## [EXERCISE DIRECTIONS]
Return the material below line for line, unchanged.

## [DATA EXTRACT]

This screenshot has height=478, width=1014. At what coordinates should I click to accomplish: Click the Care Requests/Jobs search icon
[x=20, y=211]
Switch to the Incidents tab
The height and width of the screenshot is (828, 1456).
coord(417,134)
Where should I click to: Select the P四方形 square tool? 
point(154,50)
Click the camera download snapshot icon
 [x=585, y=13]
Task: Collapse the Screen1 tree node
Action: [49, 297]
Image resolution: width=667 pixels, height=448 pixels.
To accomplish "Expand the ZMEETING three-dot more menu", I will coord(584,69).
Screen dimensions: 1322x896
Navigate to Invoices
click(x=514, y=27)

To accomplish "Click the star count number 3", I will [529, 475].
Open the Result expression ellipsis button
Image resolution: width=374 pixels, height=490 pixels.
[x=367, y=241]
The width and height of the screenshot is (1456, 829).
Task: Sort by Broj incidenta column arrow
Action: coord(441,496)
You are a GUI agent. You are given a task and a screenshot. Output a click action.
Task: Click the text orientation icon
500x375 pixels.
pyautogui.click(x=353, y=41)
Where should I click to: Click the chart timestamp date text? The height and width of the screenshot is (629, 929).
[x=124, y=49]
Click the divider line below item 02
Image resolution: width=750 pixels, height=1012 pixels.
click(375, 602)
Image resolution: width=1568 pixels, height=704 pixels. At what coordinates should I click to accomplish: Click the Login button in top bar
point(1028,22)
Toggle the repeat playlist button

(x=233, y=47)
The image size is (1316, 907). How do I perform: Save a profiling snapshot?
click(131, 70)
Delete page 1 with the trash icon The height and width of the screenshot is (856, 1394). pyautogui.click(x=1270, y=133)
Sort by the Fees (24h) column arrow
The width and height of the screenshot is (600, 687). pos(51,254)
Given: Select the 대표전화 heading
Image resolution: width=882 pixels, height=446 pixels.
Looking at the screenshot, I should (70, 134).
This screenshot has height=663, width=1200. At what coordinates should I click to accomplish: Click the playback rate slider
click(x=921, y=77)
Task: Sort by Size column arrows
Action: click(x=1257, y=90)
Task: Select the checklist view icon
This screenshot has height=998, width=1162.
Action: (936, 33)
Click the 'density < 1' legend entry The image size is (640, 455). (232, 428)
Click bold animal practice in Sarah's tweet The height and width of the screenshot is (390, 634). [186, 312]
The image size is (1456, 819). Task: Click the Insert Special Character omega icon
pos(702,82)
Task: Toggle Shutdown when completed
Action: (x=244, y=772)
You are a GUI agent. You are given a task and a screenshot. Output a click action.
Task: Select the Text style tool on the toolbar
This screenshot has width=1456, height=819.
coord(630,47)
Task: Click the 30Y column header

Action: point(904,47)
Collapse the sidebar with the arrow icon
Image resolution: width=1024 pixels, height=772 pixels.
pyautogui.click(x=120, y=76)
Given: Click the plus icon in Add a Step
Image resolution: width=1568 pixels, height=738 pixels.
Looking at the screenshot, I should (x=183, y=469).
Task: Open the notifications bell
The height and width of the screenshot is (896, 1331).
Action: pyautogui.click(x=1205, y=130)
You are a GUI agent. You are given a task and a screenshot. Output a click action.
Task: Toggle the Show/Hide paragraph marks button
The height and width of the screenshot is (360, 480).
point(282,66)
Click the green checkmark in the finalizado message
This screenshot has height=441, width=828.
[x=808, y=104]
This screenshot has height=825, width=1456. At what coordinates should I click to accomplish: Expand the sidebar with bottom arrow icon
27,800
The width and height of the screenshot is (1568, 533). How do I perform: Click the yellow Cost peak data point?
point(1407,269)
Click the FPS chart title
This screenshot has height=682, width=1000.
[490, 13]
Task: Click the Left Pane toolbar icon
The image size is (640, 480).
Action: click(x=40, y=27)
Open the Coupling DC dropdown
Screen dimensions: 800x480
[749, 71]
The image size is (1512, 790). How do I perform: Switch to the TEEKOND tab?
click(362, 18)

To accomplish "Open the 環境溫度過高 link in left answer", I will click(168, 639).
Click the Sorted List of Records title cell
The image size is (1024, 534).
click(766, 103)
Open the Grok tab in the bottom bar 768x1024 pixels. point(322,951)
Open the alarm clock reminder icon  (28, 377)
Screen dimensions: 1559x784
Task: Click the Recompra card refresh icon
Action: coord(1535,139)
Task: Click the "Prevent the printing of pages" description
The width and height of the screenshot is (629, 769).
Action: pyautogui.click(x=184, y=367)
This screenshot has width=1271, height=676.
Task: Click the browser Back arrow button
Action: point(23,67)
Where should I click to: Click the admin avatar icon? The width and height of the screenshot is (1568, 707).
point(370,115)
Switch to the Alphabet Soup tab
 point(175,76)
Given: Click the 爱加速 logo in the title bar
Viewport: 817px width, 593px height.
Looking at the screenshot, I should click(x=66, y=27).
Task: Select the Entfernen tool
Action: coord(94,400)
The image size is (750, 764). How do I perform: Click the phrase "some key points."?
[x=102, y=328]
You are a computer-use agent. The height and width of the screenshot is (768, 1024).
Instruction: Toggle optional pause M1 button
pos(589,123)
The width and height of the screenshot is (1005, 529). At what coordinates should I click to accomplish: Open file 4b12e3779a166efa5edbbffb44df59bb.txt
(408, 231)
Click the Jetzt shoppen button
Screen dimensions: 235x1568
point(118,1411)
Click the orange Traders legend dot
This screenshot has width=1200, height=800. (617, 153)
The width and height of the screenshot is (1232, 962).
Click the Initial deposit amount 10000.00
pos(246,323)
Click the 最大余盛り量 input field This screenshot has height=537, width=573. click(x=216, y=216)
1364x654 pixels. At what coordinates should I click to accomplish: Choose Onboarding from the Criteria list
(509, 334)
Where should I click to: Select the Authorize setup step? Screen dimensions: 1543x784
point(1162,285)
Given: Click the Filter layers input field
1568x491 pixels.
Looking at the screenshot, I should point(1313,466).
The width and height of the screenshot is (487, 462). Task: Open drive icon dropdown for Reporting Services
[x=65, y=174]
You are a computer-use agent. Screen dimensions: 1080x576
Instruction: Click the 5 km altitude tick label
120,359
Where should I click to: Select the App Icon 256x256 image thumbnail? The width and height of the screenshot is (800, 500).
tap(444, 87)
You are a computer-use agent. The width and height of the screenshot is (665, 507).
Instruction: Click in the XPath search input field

## [COMPLETE RESPONSE]
This screenshot has height=478, width=1014. At what coordinates should I click to accomplish: Click the Care Requests/Jobs search icon
[x=20, y=211]
Switch to the Incidents tab
The height and width of the screenshot is (828, 1456).
coord(417,134)
Where should I click to: Select the P四方形 square tool? 
point(154,50)
Click the camera download snapshot icon
 [x=585, y=13]
Task: Collapse the Screen1 tree node
Action: [49, 297]
Image resolution: width=667 pixels, height=448 pixels.
To accomplish "Expand the ZMEETING three-dot more menu", I will coord(584,69).
Screen dimensions: 1322x896
Navigate to Invoices
click(x=514, y=27)

To accomplish "Click the star count number 3", I will [529, 475].
Open the Result expression ellipsis button
Image resolution: width=374 pixels, height=490 pixels.
[x=367, y=241]
The width and height of the screenshot is (1456, 829).
Task: Sort by Broj incidenta column arrow
Action: coord(441,496)
You are a GUI agent. You are given a task and a screenshot. Output a click action.
Task: Click the text orientation icon
500x375 pixels.
pyautogui.click(x=353, y=41)
Where should I click to: Click the chart timestamp date text? The height and width of the screenshot is (629, 929).
[x=124, y=49]
Click the divider line below item 02
Image resolution: width=750 pixels, height=1012 pixels.
click(375, 602)
Image resolution: width=1568 pixels, height=704 pixels. At what coordinates should I click to accomplish: Click the Login button in top bar
point(1028,22)
Toggle the repeat playlist button

(x=233, y=47)
The image size is (1316, 907). How do I perform: Save a profiling snapshot?
click(131, 70)
Delete page 1 with the trash icon The height and width of the screenshot is (856, 1394). pyautogui.click(x=1270, y=133)
Sort by the Fees (24h) column arrow
The width and height of the screenshot is (600, 687). pos(51,254)
Given: Select the 대표전화 heading
Image resolution: width=882 pixels, height=446 pixels.
Looking at the screenshot, I should (70, 134).
This screenshot has height=663, width=1200. At what coordinates should I click to accomplish: Click the playback rate slider
click(x=921, y=77)
Task: Sort by Size column arrows
Action: click(x=1257, y=90)
Task: Select the checklist view icon
This screenshot has height=998, width=1162.
Action: (936, 33)
Click the 'density < 1' legend entry The image size is (640, 455). (232, 428)
Click bold animal practice in Sarah's tweet The height and width of the screenshot is (390, 634). [186, 312]
The image size is (1456, 819). Task: Click the Insert Special Character omega icon
pos(702,82)
Task: Toggle Shutdown when completed
Action: (x=244, y=772)
You are a GUI agent. You are given a task and a screenshot. Output a click action.
Task: Select the Text style tool on the toolbar
This screenshot has width=1456, height=819.
coord(630,47)
Task: Click the 30Y column header

Action: point(904,47)
Collapse the sidebar with the arrow icon
Image resolution: width=1024 pixels, height=772 pixels.
pyautogui.click(x=120, y=76)
Given: Click the plus icon in Add a Step
Image resolution: width=1568 pixels, height=738 pixels.
Looking at the screenshot, I should (x=183, y=469).
Task: Open the notifications bell
The height and width of the screenshot is (896, 1331).
Action: pyautogui.click(x=1205, y=130)
You are a GUI agent. You are given a task and a screenshot. Output a click action.
Task: Toggle the Show/Hide paragraph marks button
The height and width of the screenshot is (360, 480).
point(282,66)
Click the green checkmark in the finalizado message
This screenshot has height=441, width=828.
[x=808, y=104]
This screenshot has height=825, width=1456. At what coordinates should I click to accomplish: Expand the sidebar with bottom arrow icon
27,800
The width and height of the screenshot is (1568, 533). How do I perform: Click the yellow Cost peak data point?
point(1407,269)
Click the FPS chart title
This screenshot has height=682, width=1000.
[490, 13]
Task: Click the Left Pane toolbar icon
The image size is (640, 480).
Action: click(x=40, y=27)
Open the Coupling DC dropdown
Screen dimensions: 800x480
[749, 71]
The image size is (1512, 790). How do I perform: Switch to the TEEKOND tab?
click(362, 18)

To accomplish "Open the 環境溫度過高 link in left answer", I will click(168, 639).
Click the Sorted List of Records title cell
The image size is (1024, 534).
click(766, 103)
Open the Grok tab in the bottom bar 768x1024 pixels. point(322,951)
Open the alarm clock reminder icon  (28, 377)
Screen dimensions: 1559x784
Task: Click the Recompra card refresh icon
Action: coord(1535,139)
Task: Click the "Prevent the printing of pages" description
The width and height of the screenshot is (629, 769).
Action: pyautogui.click(x=184, y=367)
This screenshot has width=1271, height=676.
Task: Click the browser Back arrow button
Action: point(23,67)
Where should I click to: Click the admin avatar icon? The width and height of the screenshot is (1568, 707).
point(370,115)
Switch to the Alphabet Soup tab
 point(175,76)
Given: Click the 爱加速 logo in the title bar
Viewport: 817px width, 593px height.
Looking at the screenshot, I should click(x=66, y=27).
Task: Select the Entfernen tool
Action: coord(94,400)
The image size is (750, 764). How do I perform: Click the phrase "some key points."?
[x=102, y=328]
You are a computer-use agent. The height and width of the screenshot is (768, 1024).
Instruction: Toggle optional pause M1 button
pos(589,123)
The width and height of the screenshot is (1005, 529). At what coordinates should I click to accomplish: Open file 4b12e3779a166efa5edbbffb44df59bb.txt
(408, 231)
Click the Jetzt shoppen button
Screen dimensions: 235x1568
point(118,1411)
Click the orange Traders legend dot
This screenshot has width=1200, height=800. (617, 153)
The width and height of the screenshot is (1232, 962).
Click the Initial deposit amount 10000.00
pos(246,323)
Click the 最大余盛り量 input field This screenshot has height=537, width=573. click(x=216, y=216)
1364x654 pixels. At what coordinates should I click to accomplish: Choose Onboarding from the Criteria list
(509, 334)
Where should I click to: Select the Authorize setup step? Screen dimensions: 1543x784
point(1162,285)
Given: Click the Filter layers input field
1568x491 pixels.
Looking at the screenshot, I should point(1313,466).
The width and height of the screenshot is (487, 462). Task: Open drive icon dropdown for Reporting Services
[x=65, y=174]
You are a computer-use agent. Screen dimensions: 1080x576
Instruction: Click the 5 km altitude tick label
120,359
Where should I click to: Select the App Icon 256x256 image thumbnail? The width and height of the screenshot is (800, 500).
tap(444, 87)
You are a computer-use agent. The width and height of the screenshot is (665, 507).
Instruction: Click in the XPath search input field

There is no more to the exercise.